Digital Comics: Past and Future

Box 13 by Gallaher and Ellis

Well, as 2009 wraps up I find myself marveling at the speed of innovation and wondering about what will happen next. So, being a columnist, I’m going to throw out some nuggets and a few predictions because that’s what we all do in January. Bear with me, pay attention, and next year you can all write in and tell me how crazy I was.

Ready? Great, let’s do this thing!

It’s almost hard to realize that this time last year there were no mobile comics! That’s, right, iVerse and Robot Comics were just getting their feet wet this time last year, with Panelfy and Comixology party crashers in the Spring. Now, Comixology has over 800 comics on their roles! I remember reading the Icv2 lists when they just started tracking mobile comics and it was astonishing when 200 comics total (between ALL companies!) was reached. And now, look at us! All of this progress, pretty much in the last 9 months.

Seriously, when you look at the size of the comic market, this is iPod level growth! Extremely promising by all accounts.

However, while the market is growing – how many are buying?

Comixology released it’s top 10 lists for 2009 a couple of weeks ago. You can find them here (http://www.comixology.com/news/65/Top-Ten-iPhone-Comics). They actually gave two lists – one for raw download numbers, one for paid downloads. These lists are pretty short on data, so we are free to speculate with wild abandon! Here’s what I take away from them:

1. The top spots are 90% print adaptations (only Box 13 is made for digital – good job David and Steve!)
2. Kirkman is seriously rocking the digital world!
3. Smaller companies are finding some legs with digital (Go Red 5 and Th3rd World!)
4. Marvel is doing well, but isn’t completely dominating the digital scene.
5. We have no idea if anyone is actually making any actual profit aside from Comixology (and we’re not totally sure of that, in all honesty).

The great thing about Top Ten lists like this is it shows a little slice of the market, which is always good. The bad thing is that we have no idea whatsoever about sales numbers. What does it take to be the top of the paid download list (and, remember, that’s series, not individual issues)? 100 downloads? 1,000? 10,000? 100,000? How many people downloaded the free number one of Atomic Robo? How many bought number 2 for 99 cents?
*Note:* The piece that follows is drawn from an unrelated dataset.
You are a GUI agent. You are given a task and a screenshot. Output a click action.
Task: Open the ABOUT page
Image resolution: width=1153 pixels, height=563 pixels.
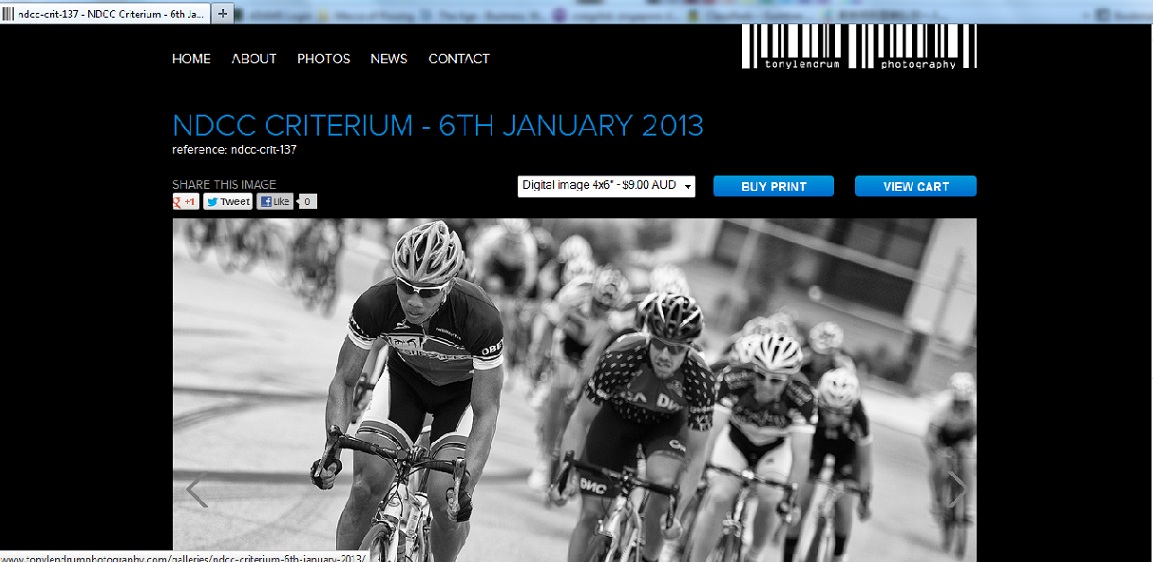click(x=254, y=59)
At the Baltimore Comic Con, I had the pleasure of sharing a lunch table with some good folks from BOOM! We were talking a bit of digital (of course), and got to talking about Hexed #1. For those following digital, Hexed set a record for the most downloads to Android systems (some crazy number like 10,000 downloads in 24 hours) – it was a free issue. I asked them how the second (not free) issue sold. They said it was incredibly small – on the order of 200 (but, their print sales did well!). So, when looked at as a paid series, Hexed did incredibly awesome. When looked at in terms of generating income, it did not do very well (at least when it comes to digital).
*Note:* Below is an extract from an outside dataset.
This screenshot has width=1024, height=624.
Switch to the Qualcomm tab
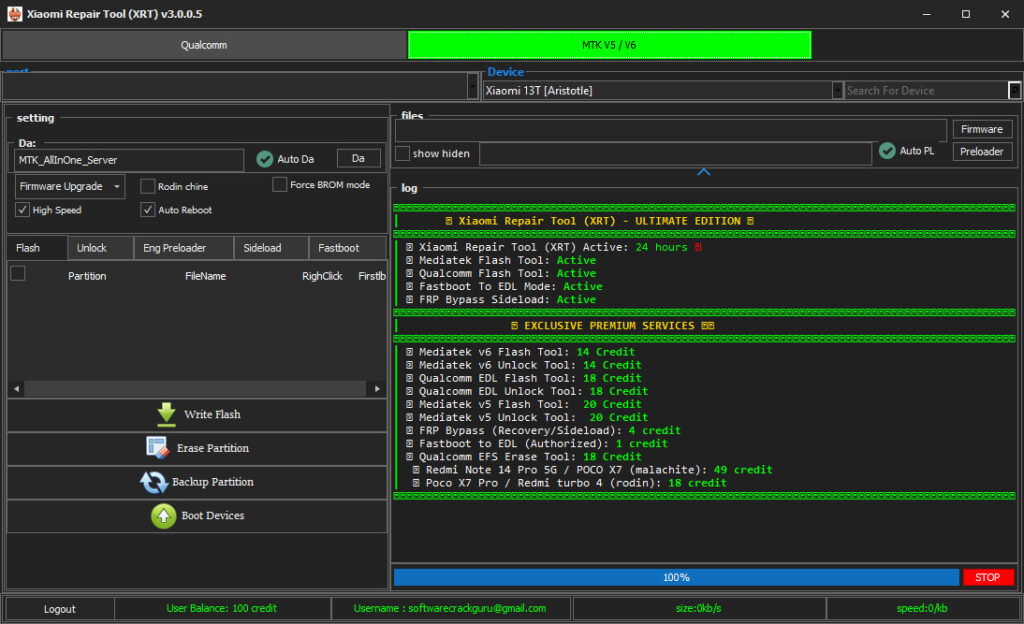204,45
When the first issue of a fairly popular paid series is free, the entire data set is completely screwed. This “series” grouping is (intentional or not) statistical whitewashing – we have no idea how well any digital comic did in terms of generating revenue. Until someone (anyone?) starts publishing actual sales numbers this market is still entirely a mystery. But, and this is true for all new markets, this is totally OK. Right now digital comics are in search of a business model – all of the companies out there, large and small, distributing digital comics are pioneers in this field.
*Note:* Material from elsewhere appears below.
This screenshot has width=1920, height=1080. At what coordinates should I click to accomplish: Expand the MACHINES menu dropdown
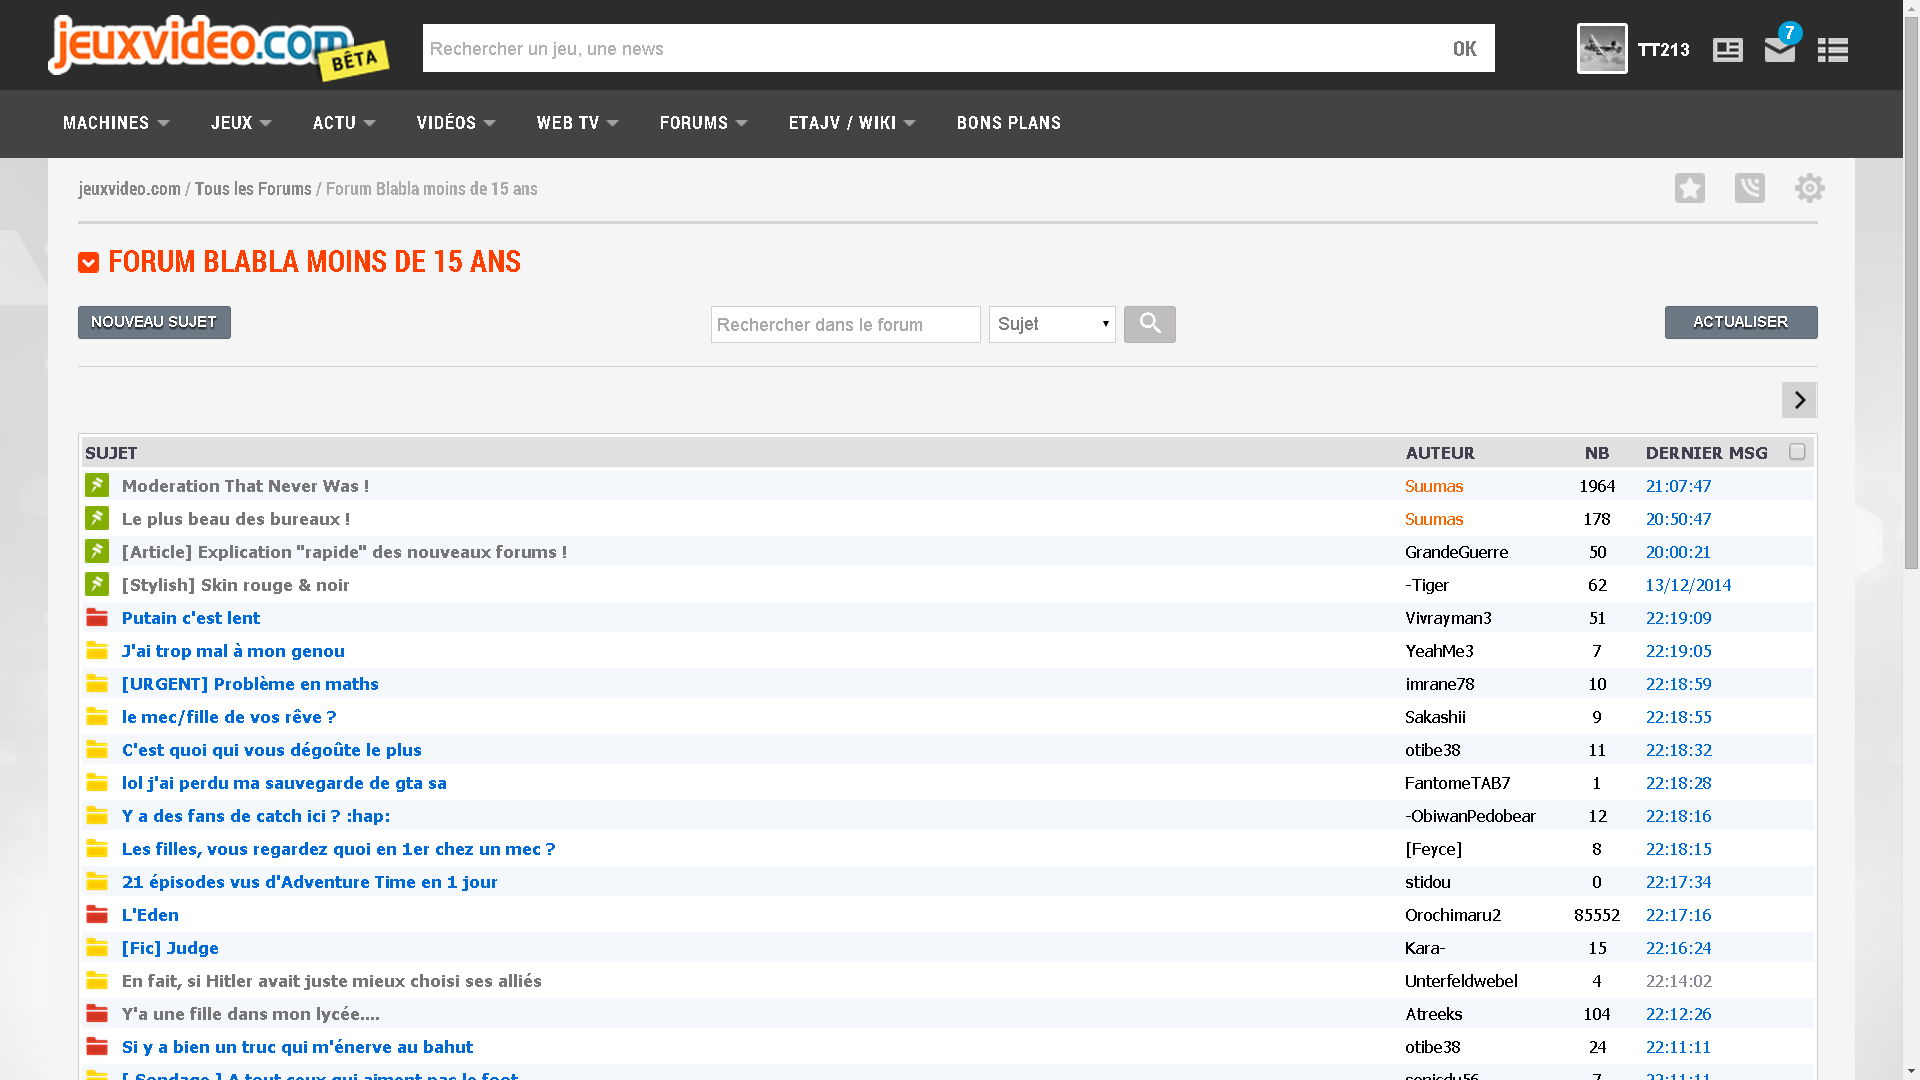tap(116, 123)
I applaud Comixology for at least putting a list out there (one I find very promising by the way, especially because of Points 3 and 4). I hope that one day we will be able to generate a list similar to Diamond’s Top 300, because until we do so it will be very hard to start understanding this market.

SOLDIERS: ZERO, on iPhone

In order to be fair and put my money where my mouth is, I’ll report SOLDIER’s (http://soldiersthecomic.com) numbers. The website (with the comic serialized for free) did incredible, generating over 10,000 unique visitors and nearly 700,000 screen views in 2 months. Sales wise, not so great, and we mimicked BOOM! – everyone read the free stuff, only about 100 paid downloads so far. Needless to say, we will never offer a free issue in conjunction with a paid one ever again. We’ve got some more books coming out shortly with an all new App and Format (and it is awesome, by the way!) – and while there will be previews on the website, there will not be any more free issues.

Final words on 2009: The mobile comic market got off to a great start, but the degree of monetization is still undefined. I feel entirely confident, however, that this market will continue to grow and the money will follow as the business model matures.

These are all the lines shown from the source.